And that’s what Steve McQueen wanted to capture in Hunger, especially in the 28-pages long scene between Sands and Father Dominic.

“I wanted to have the left and right of it in one room having a dialogue. It’s like two stones – what you want to do in that situation is make a fire.”
– Steve McQueen, director

Father Dominic does not endorse the death-wish inherent in the staggered approach to the hunger strike, but it takes them about 15 minutes to even get to that point. The opening of the scene has the two of them lighting cigarettes, a bit of banter, chit-chat, essentially.

“That’s what I liked about it – two bright intelligent sharp men – who are opposed about certain things, diametrically opposed, but at the same time they both have the courage of their convictions.”
– Liam Cunningham

They smoke. They size each other up across the table. The room is dark, with windows in the back, so both of them have small light silhouettes, differentiating them from the darkness. It is a beautiful shot, but you quickly stop noticing the beauty because it becomes riveting on a whole other level: the camera doesn’t move, no cut-aways, no closeups, and the first time I saw it (having not heard about this showstopper of a scene), maybe 10 minutes into it, I thought, “Holy shitballs, this is all in one.” Little did I know how much more there was still to go.

There isn’t much dialogue in Hunger before this scene, and what there is is brief and urgent, situational, only. Meetings with family members in the visiting room, nothing of importance being said. There is no exposition. McQueen assumes we will know all the details. After all, this was an event of huge importance. If we don’t know the details, then we need to catch up. We only hear Thatcher’s voice in voiceover, so we understand the policy about the prisoners and their status in the prison. There’s only one scene where all the prisoners are seen together, and that is when they all gather for mass in a prison common room. The poor priest says his mass, by rote, as all of the men chat with each other, catch up, and surreptitiously pass notes. It’s pandemonium.

But all we hear is a clatter of voices, nothing differentiated. We aren’t let in on their secret plans, we don’t see them deciding to go on hunger strike. All of these decisions seem to happen by osmosis, which, of course, is not the case, but the film isn’t interested in the planning phase. It’s not interested in the hows. It’s not a history lesson. It’s a full immersion into that prison. You rarely get outdoor scenes. The most extensive exterior happens in flashback.

So when, suddenly, we get 17 minutes of nonstop dialogue, it’s startling. The accents are thick. I know the accent, and I had to lean forward to understand. As the positions emerge, the scene gets tenser. It is as though there are only two men alive on the entire planet. Father Dominic doesn’t disapprove of the hunger strike because it’s suicide which is a sin. His objection is more connected to the reality of the world outside. He does not spout platitudes. He tells Sands that the atmosphere in the prison, paranoid and claustrophobic, is a filthy belljar, and Sands is in no state to make such an important decision. Sands is clear, though. He expresses his clarity. This is how it will go. It cannot be stopped. Even if Sands wanted to call it off, he couldn’t. He was part of something larger.

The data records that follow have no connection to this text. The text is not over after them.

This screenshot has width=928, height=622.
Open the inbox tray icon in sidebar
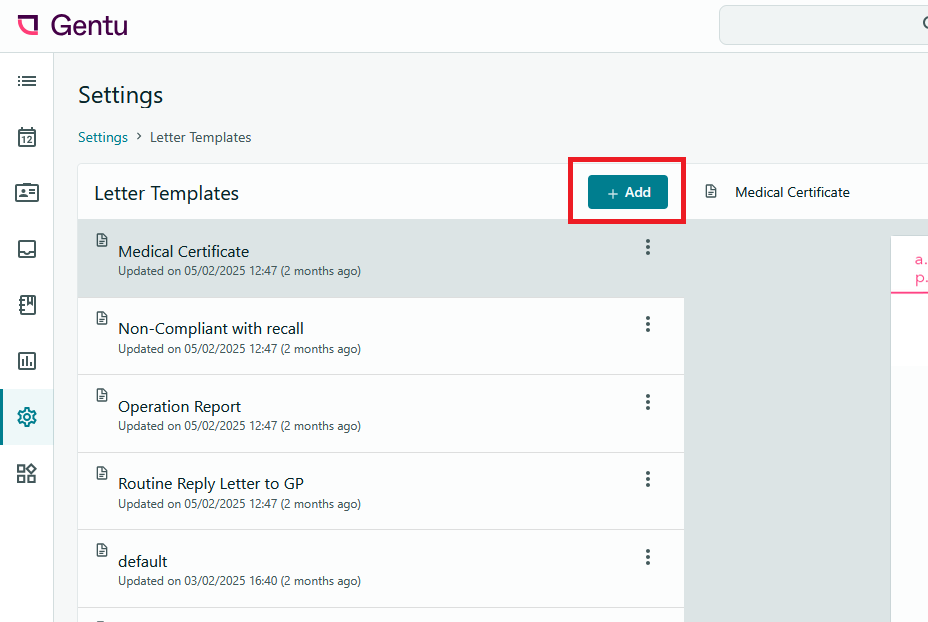[x=27, y=249]
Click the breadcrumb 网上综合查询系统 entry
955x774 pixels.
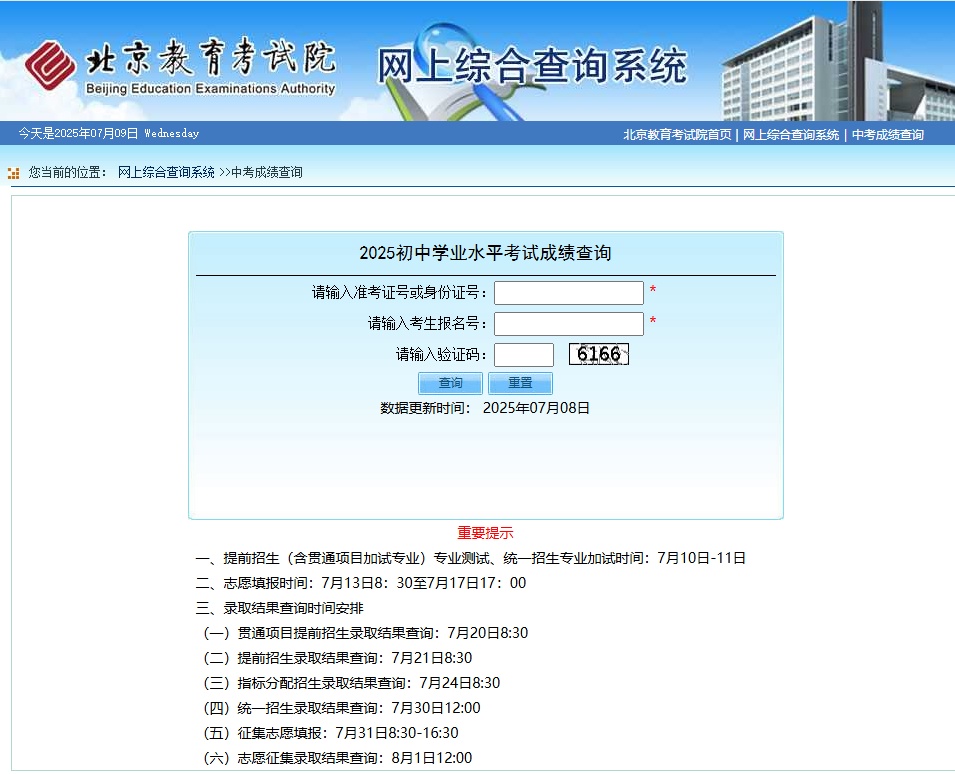coord(166,171)
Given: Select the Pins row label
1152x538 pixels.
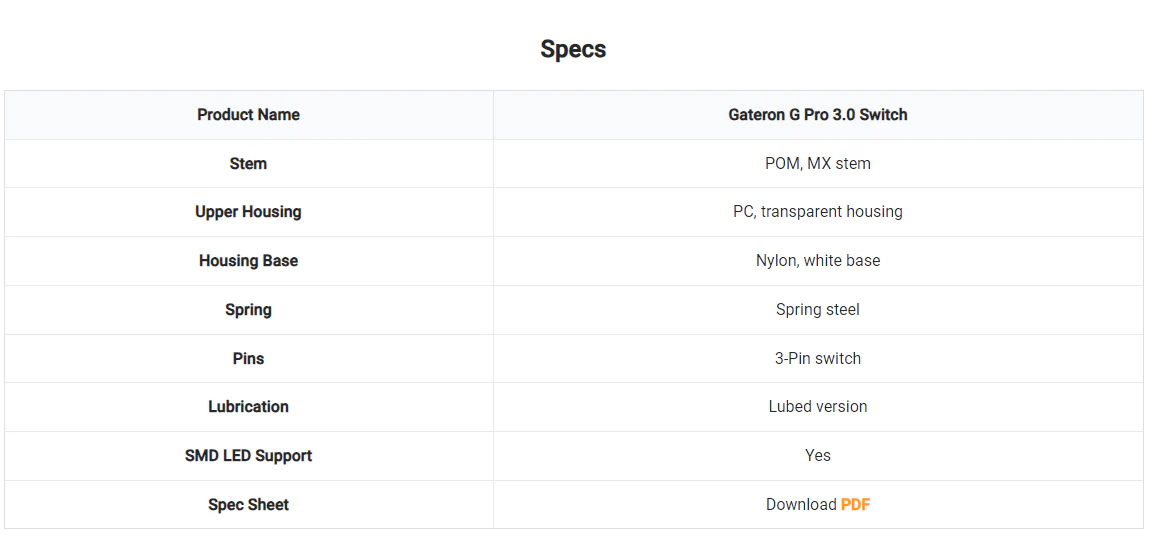Looking at the screenshot, I should (248, 359).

“He was taking this priest in just to hear his own thoughts. He needed a sounding board.”
– writer Enda Walsh

The dialogue is incredibly complex, yet the structure of the scene is simple. Played like a play, it’s a real SCENE. Yes, scenes happen with closeup to closeup – but those are reconstructed in an editing room, and played in tiny bits. Actors rarely get a chance to say more than a sentence at one time in film. So here, once the thing starts … it can’t be stopped. And so it mirrors the urgency of the actual situation faced by Sands, and by Father Dominic who knows what a disaster is facing the community. The stakes couldn’t be higher. The script is a masterpiece of construction, and if it had been played with dueling closeups the tension would have been more manipulated. Here, it is organic. It comes out of the progression of the lines, happening in real-time, but also out of the growing sense of awe I had as an audience member that this was all in one take. It all became one. I wanted to applaud at the end. These magnificent actors doing this dance. Accomplishment. The work it must have taken. First, to get all those words down, and then, to PLAY it.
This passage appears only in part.